= Anne Carnegie, Countess of Northesk =

Scottish noblewoman (1730–1779)

Anne Carnegie, Countess of Northesk (born Anne Leslie; 27 February 1730 - 6 November 1779) was a Scottish noblewoman. She was the wife of George Carnegie, 6th Earl of Northesk, and the mother of William Carnegie, 7th Earl of Northesk.

Anne Leslie was born in Raith, Fife, the daughter of Alexander Leslie, 5th Earl of Leven, and his second wife, the former Elizabeth Monypenny. Her sister was the novelist Lady Mary Hamilton. The family's main residence was Melville House in Fife.

Anne married the Earl of Northesk on 30 April 1748, and they had six children, all of whom survived their mother.

- Lady Mary Anne Carnegie (died 2 June 1798), who married Rev John Kemp of Edinburgh in 1797
- David Carnegie, Lord Rosehill (5 April 1749 – 19 February 1788)
- Lady Elizabeth Carnegie (1751 - 19 August 1793), who married James Hope-Johnstone, 3rd Earl of Hopetoun.
- Admiral William Carnegie, 7th Earl of Northesk (10 April 1756 – 28 May 1831)
- Lieutenant Colonel George Carnegie (21 August 1773 - 1839)
- Margaret Carnegie (1779 - 15 March 1793)
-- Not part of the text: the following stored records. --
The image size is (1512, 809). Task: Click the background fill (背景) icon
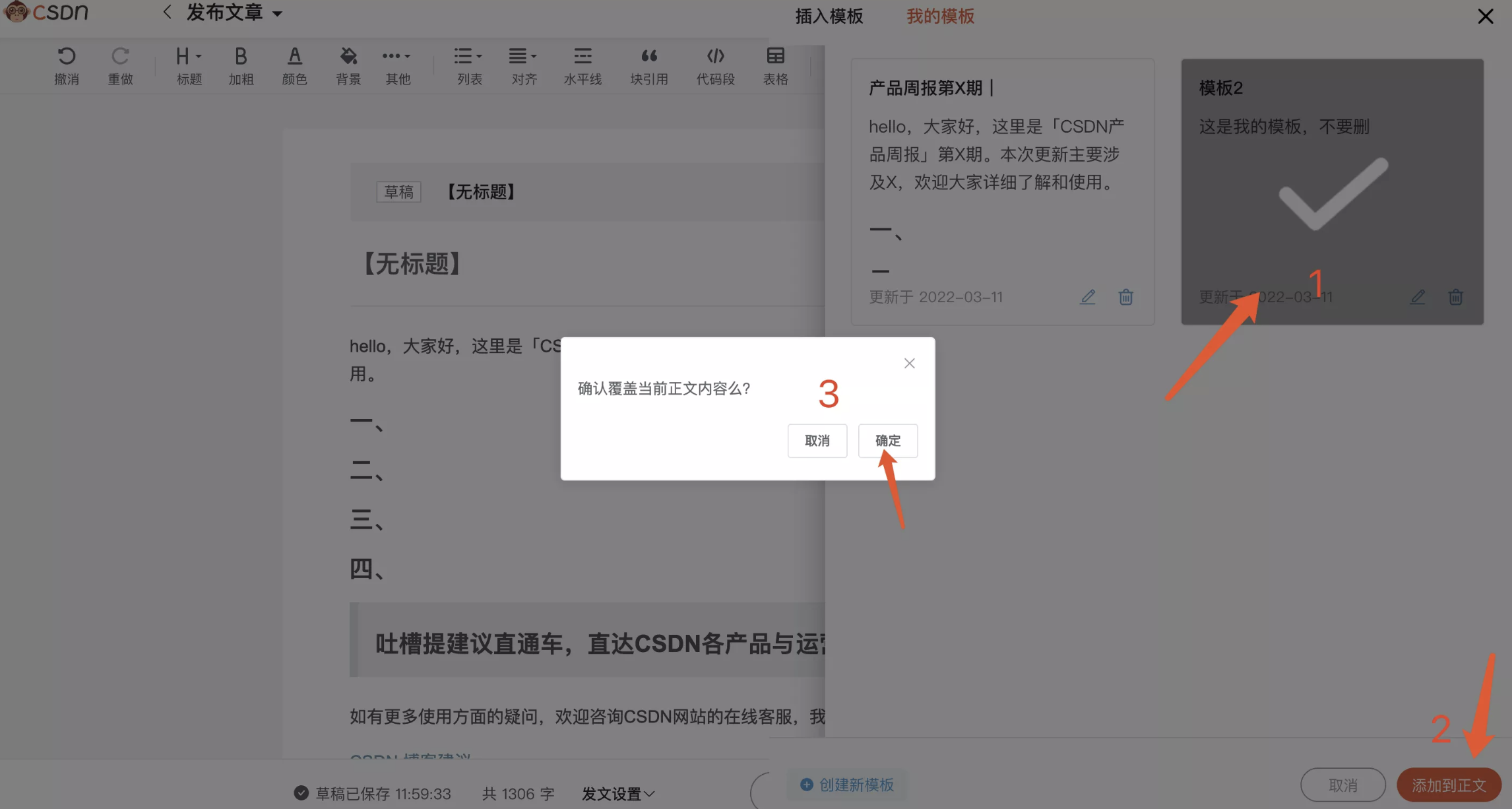pos(348,57)
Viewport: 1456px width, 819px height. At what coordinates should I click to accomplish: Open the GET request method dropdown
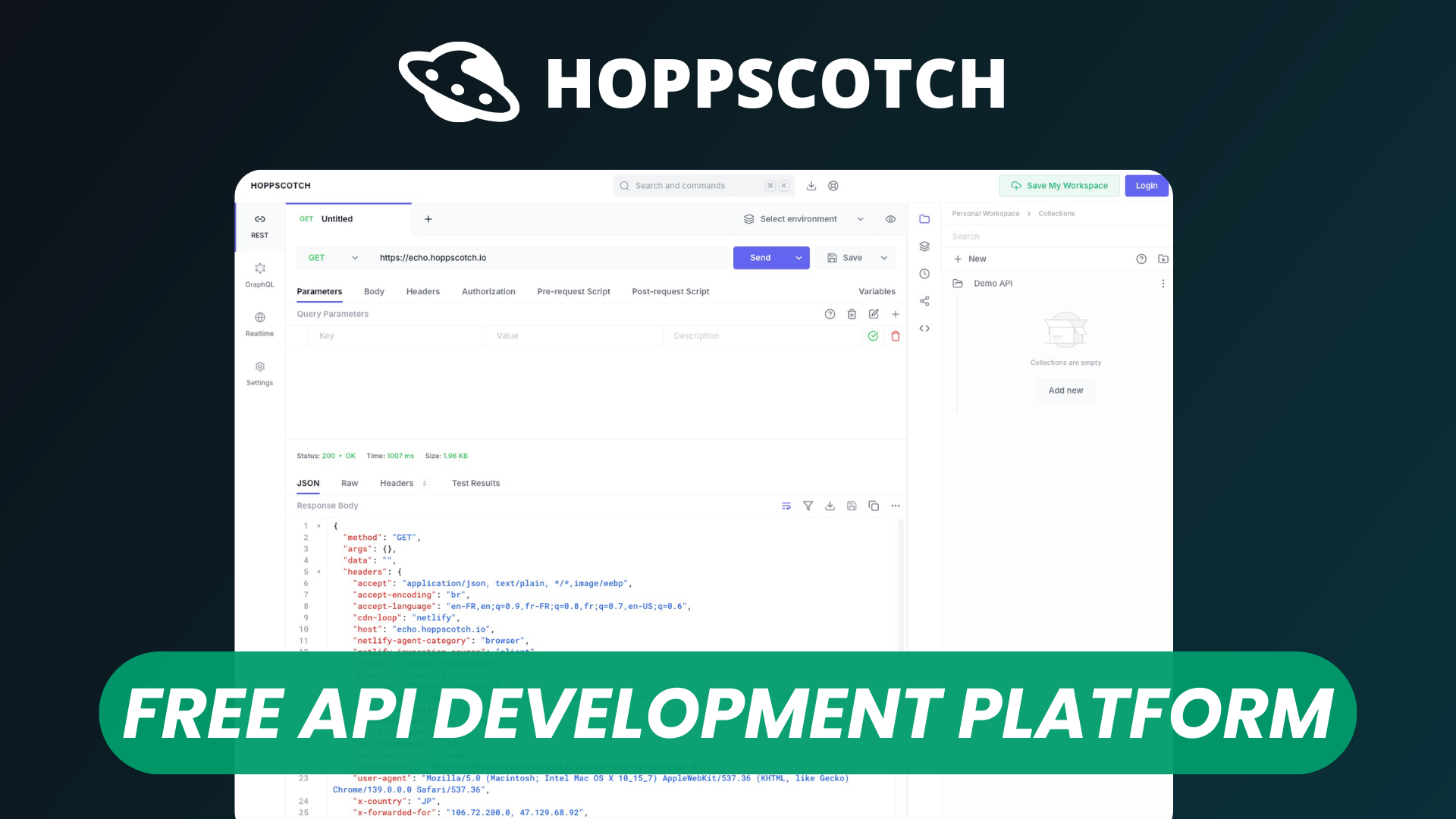[331, 257]
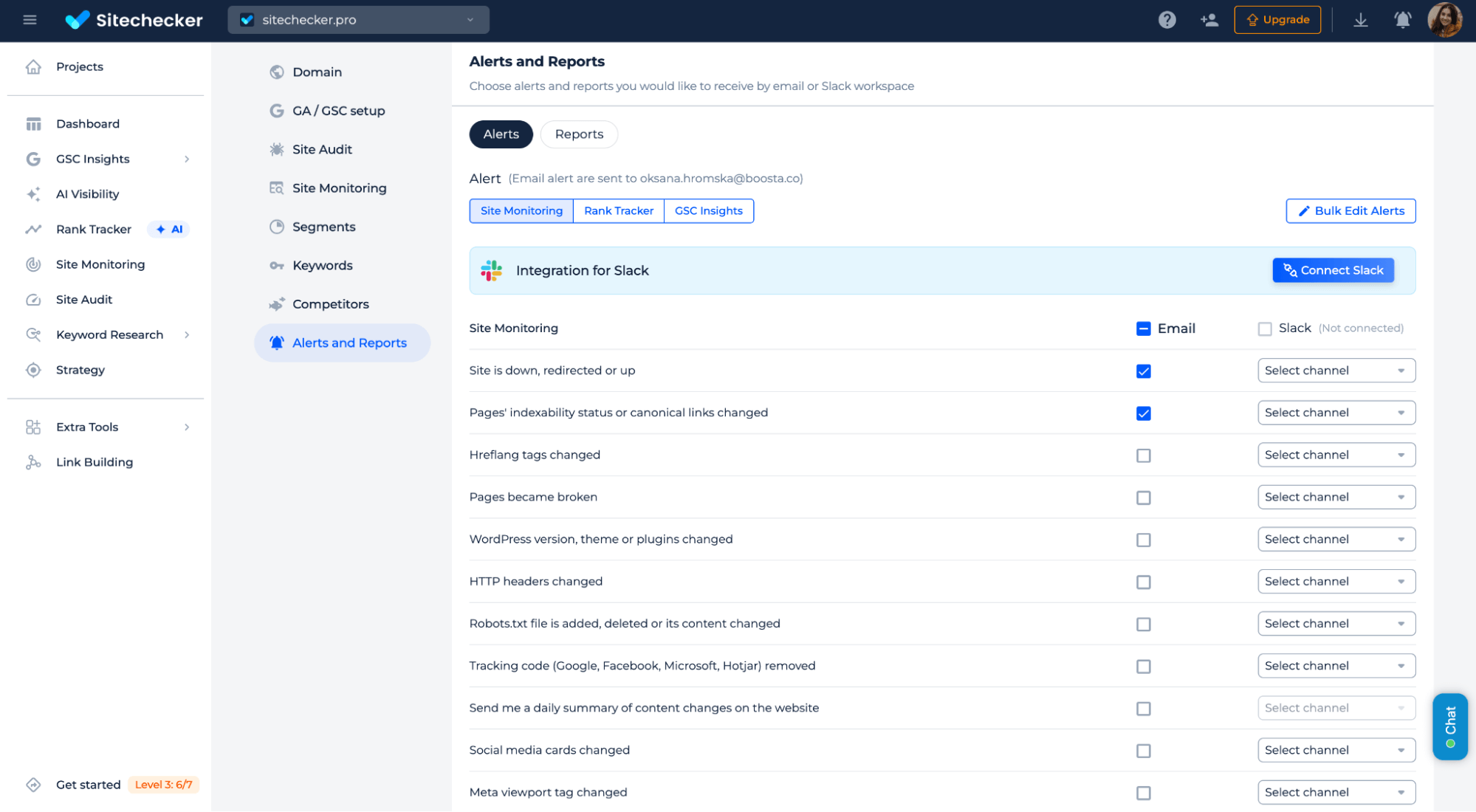Image resolution: width=1476 pixels, height=812 pixels.
Task: Open the Chat widget
Action: tap(1449, 726)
Lady Northesk was apparently suffering from tuberculosis and had been pronounced incurable by several doctors. On her way home to Scotland, she called at Lichfield, where she was treated by Erasmus Darwin. Darwin considered treating her anaemia with a blood transfusion by syringe, using her friend, his neighbour Anna Seward, as a possible donor. He decided against the idea, and instead prescribed a diet of milk, vegetables and fruit, in addition to rest and fresh air, which appears to have been effective.

Lady Northesk continued to correspond with Seward, and later died in Edinburgh, in a domestic accident, after accidentally setting fire to her muslin cap.